*WHAT IS BEING ASKED*. Copy out the data from the line containing "Task: Reload the" to its last line, exactly. No pictures.

(RECORD EXCERPTS begins)

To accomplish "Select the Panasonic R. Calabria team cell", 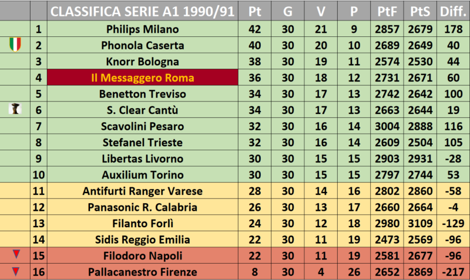I will tap(143, 207).
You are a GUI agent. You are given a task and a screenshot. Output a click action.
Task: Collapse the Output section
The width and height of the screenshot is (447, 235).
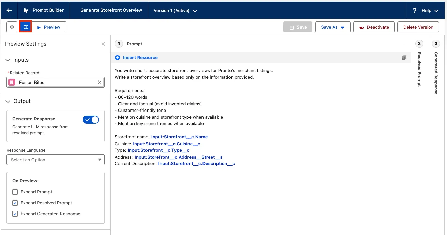coord(8,101)
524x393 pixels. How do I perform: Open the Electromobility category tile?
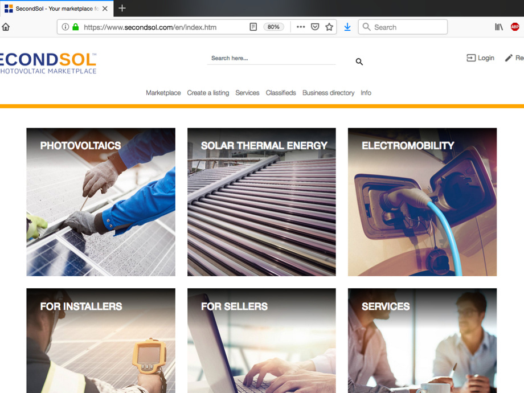(422, 202)
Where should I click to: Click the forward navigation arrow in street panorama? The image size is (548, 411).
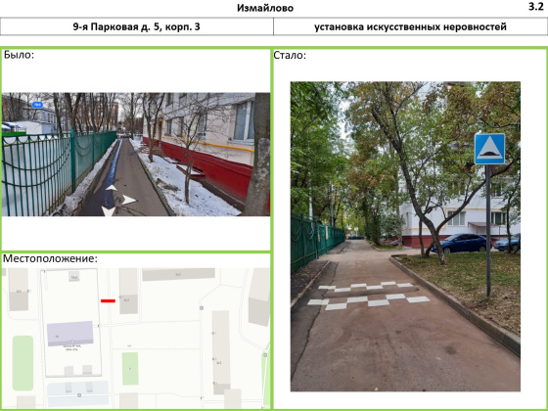[112, 188]
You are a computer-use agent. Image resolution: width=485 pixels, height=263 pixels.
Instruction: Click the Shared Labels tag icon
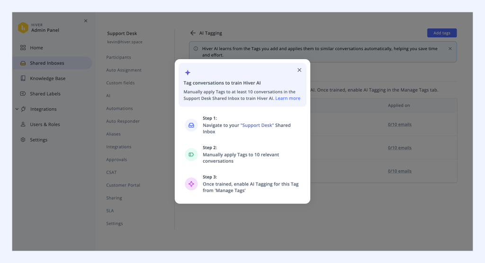(23, 94)
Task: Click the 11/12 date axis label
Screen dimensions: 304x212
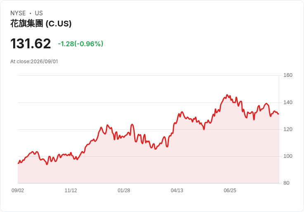Action: (x=71, y=191)
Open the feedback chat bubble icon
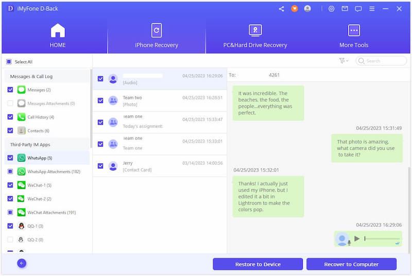 click(358, 9)
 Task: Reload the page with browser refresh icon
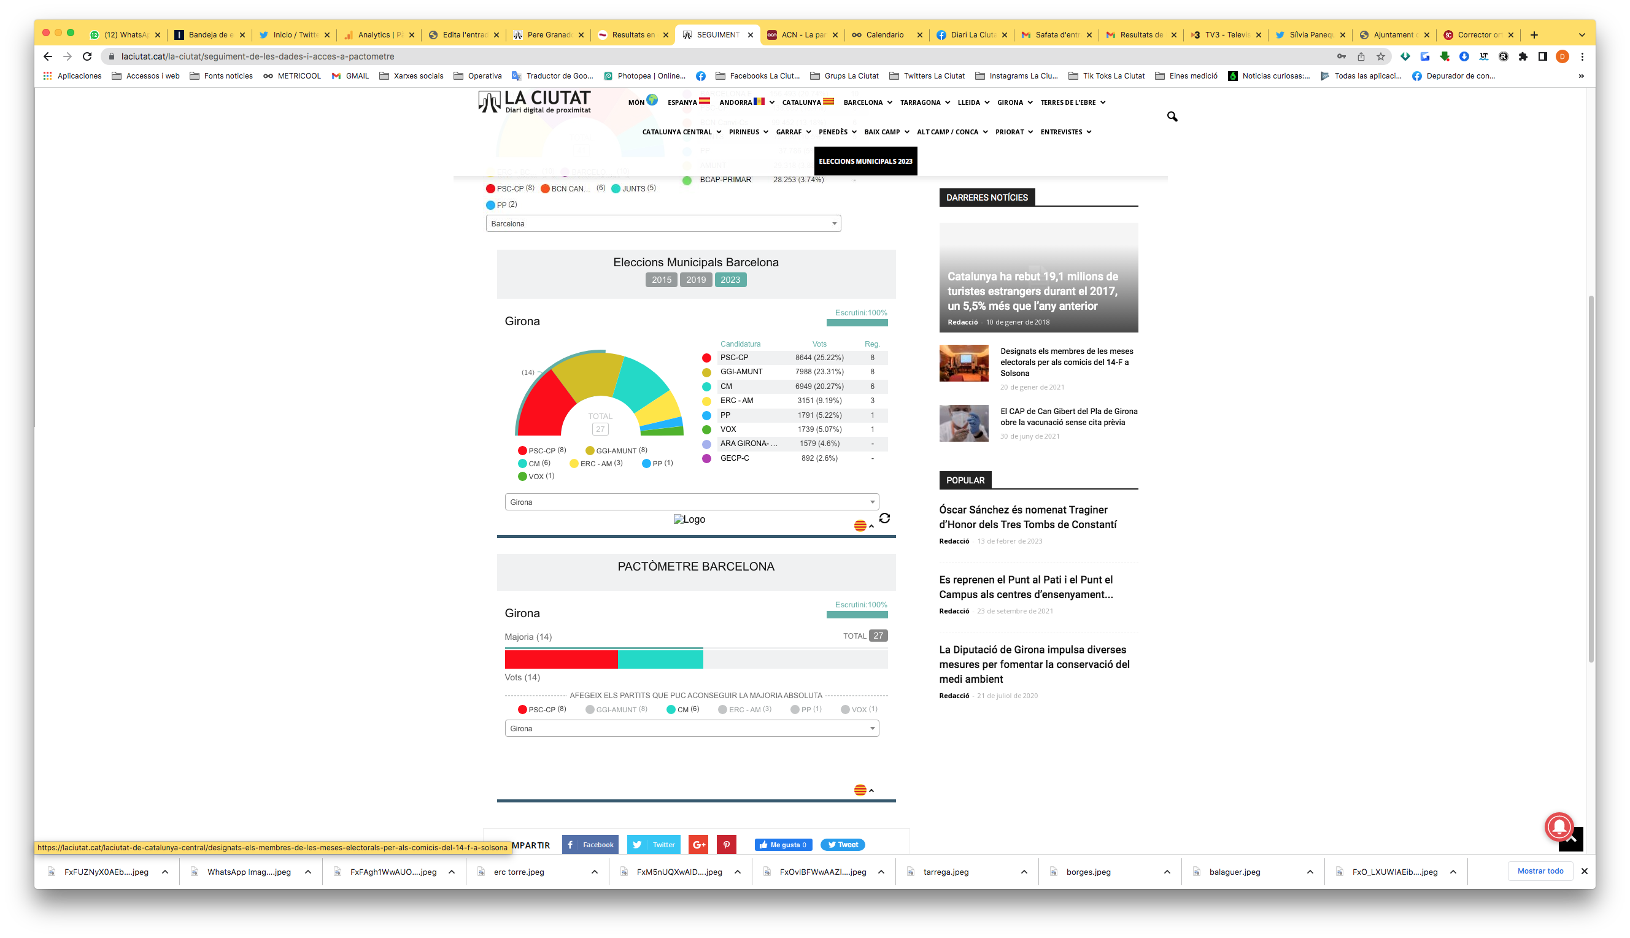point(87,57)
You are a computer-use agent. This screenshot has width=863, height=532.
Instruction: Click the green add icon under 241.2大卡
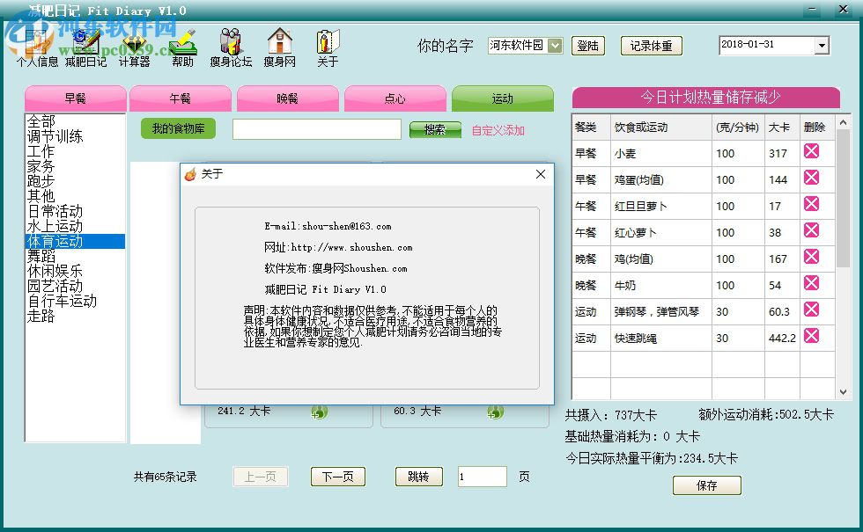pyautogui.click(x=319, y=411)
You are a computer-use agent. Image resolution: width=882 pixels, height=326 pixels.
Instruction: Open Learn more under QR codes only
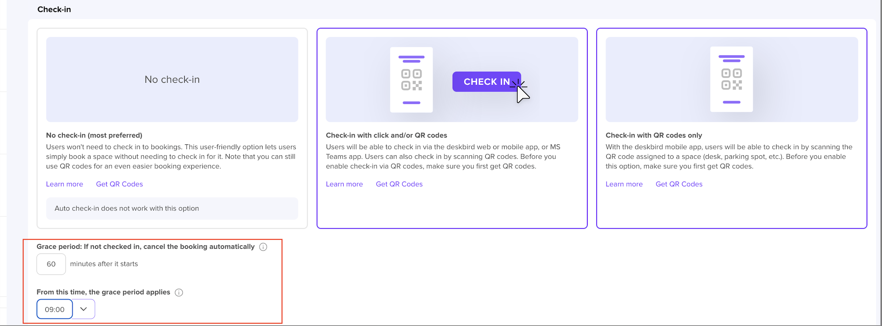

(RECORD EXCERPTS ends)

*RESPONSE BOX*.
 Task: Reload the page with browser refresh icon
point(87,57)
You are a computer-use agent. This screenshot has width=863, height=532.
Instruction: Click the green add icon under 241.2大卡
pyautogui.click(x=319, y=411)
You are a computer-use agent. Image resolution: width=882 pixels, height=326 pixels.
Instruction: Open Learn more under QR codes only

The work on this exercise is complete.